# DO THIS
Output every line of the rows below as one string in a JSON list, beginning with the line that contains "Viewport: 643px width, 872px" and continuing through the line that contains "point(68,53)". Include only those lines, skip blank ones, and leave out the pictures.

------ INPUT FOR THIS TASK ------

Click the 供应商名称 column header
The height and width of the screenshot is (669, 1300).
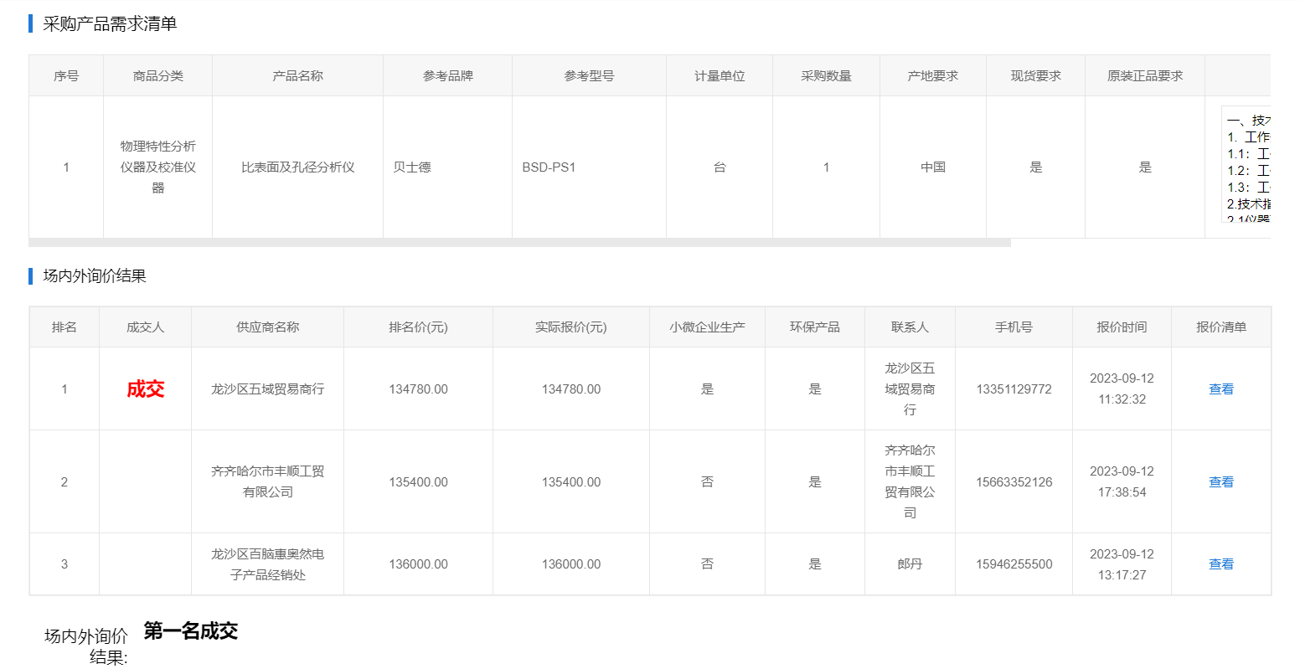267,327
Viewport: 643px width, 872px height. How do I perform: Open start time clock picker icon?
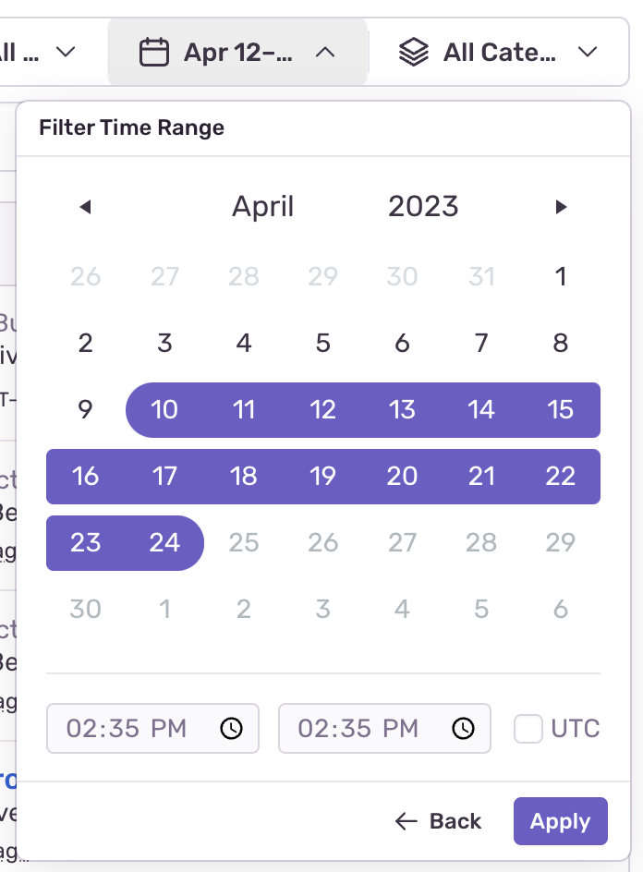pos(231,728)
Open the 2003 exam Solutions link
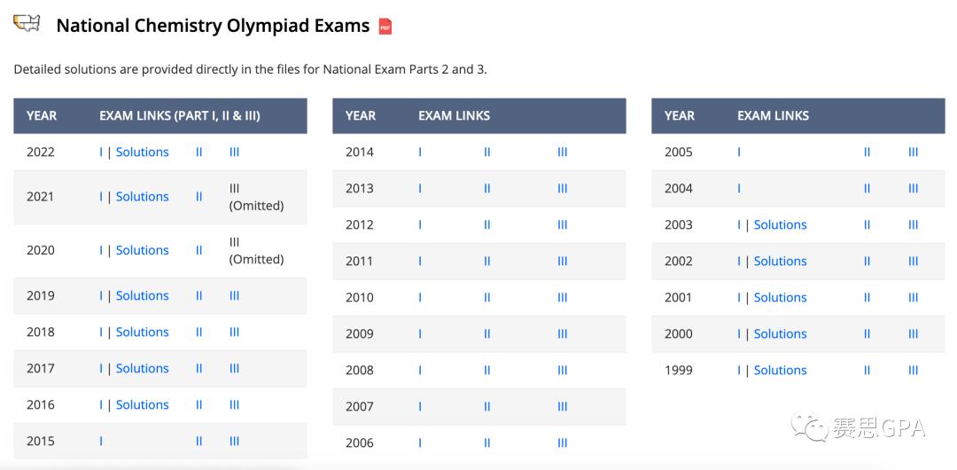Viewport: 957px width, 470px height. click(x=780, y=224)
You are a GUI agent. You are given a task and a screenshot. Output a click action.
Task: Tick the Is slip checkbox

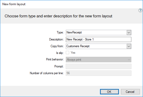point(68,53)
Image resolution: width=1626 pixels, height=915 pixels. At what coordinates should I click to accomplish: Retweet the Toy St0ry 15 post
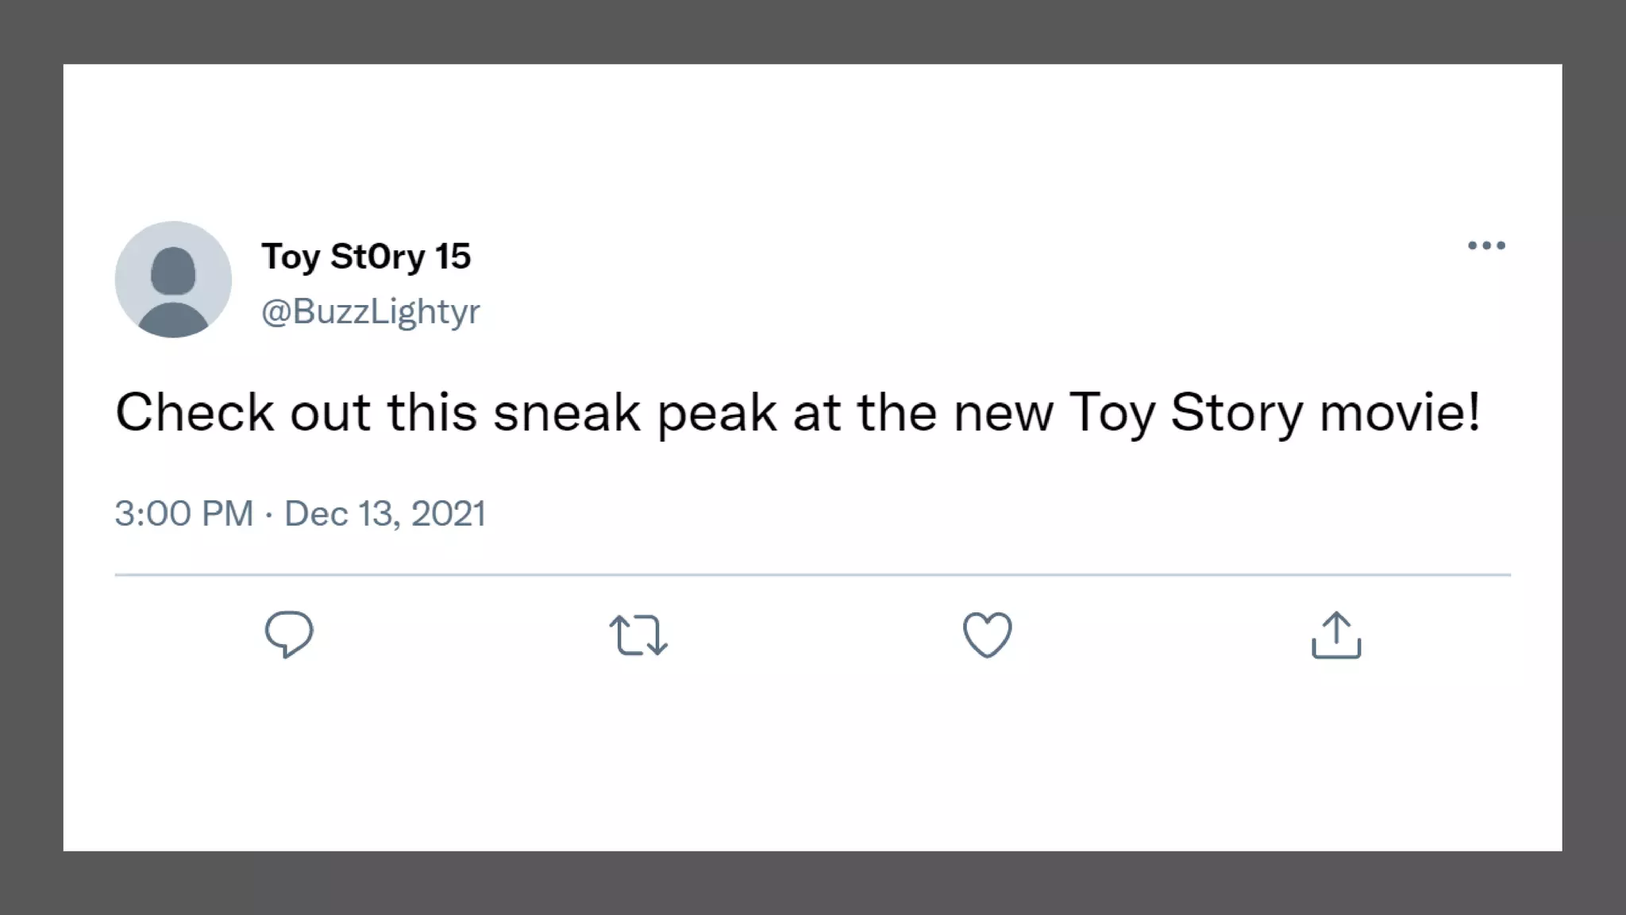(638, 635)
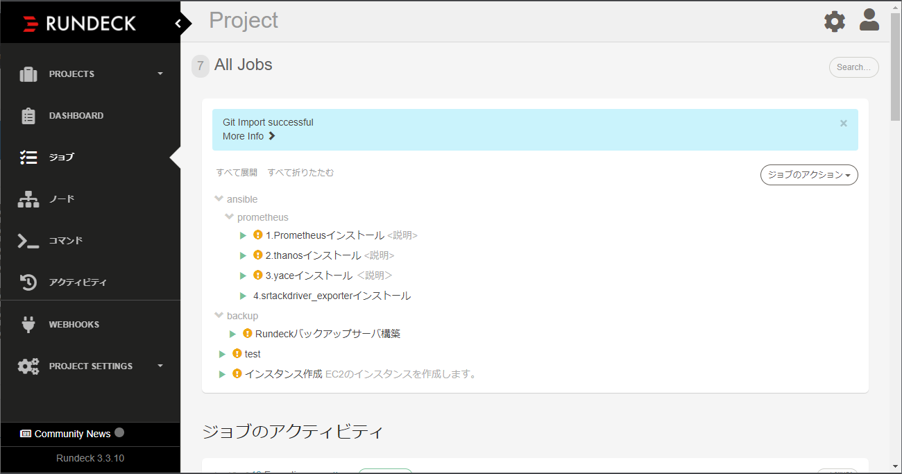This screenshot has width=902, height=474.
Task: Run the インスタンス作成 job play icon
Action: tap(223, 374)
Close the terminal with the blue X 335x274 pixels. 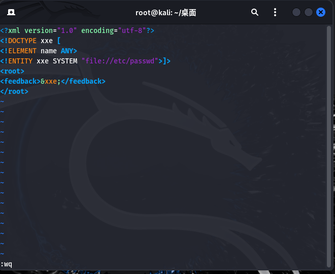pyautogui.click(x=321, y=13)
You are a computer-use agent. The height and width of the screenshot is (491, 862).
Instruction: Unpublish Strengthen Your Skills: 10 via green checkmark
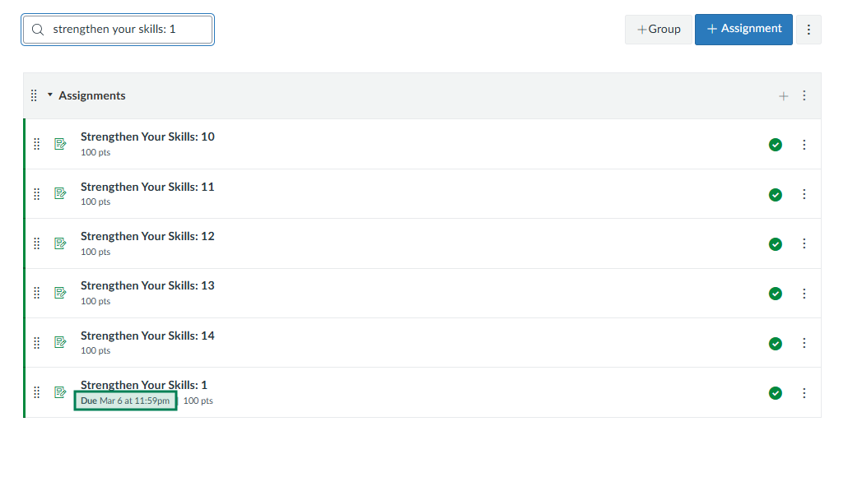point(775,145)
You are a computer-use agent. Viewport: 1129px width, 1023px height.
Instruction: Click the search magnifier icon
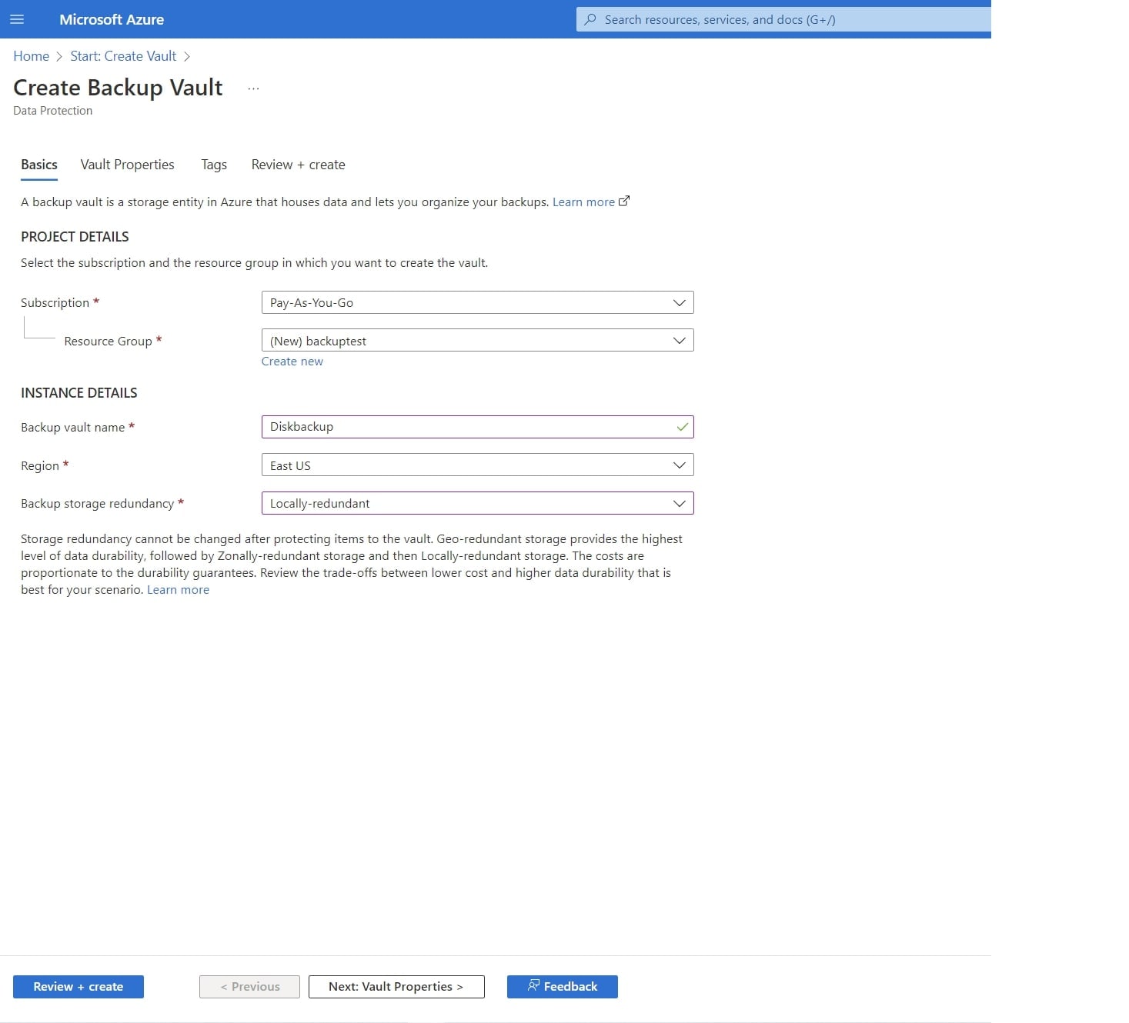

------

# RESPONSE TO THE TASK
[
  "Viewport: 643px width, 872px height. How do I perform: Open start time clock picker icon?",
  "pos(231,728)",
  "Open the 2003 exam Solutions link",
  "Viewport: 957px width, 470px height. click(x=780, y=224)",
  "You are a GUI agent. You are given a task and a screenshot. Output a click action.",
  "Task: Tick the Is slip checkbox",
  "point(68,53)"
]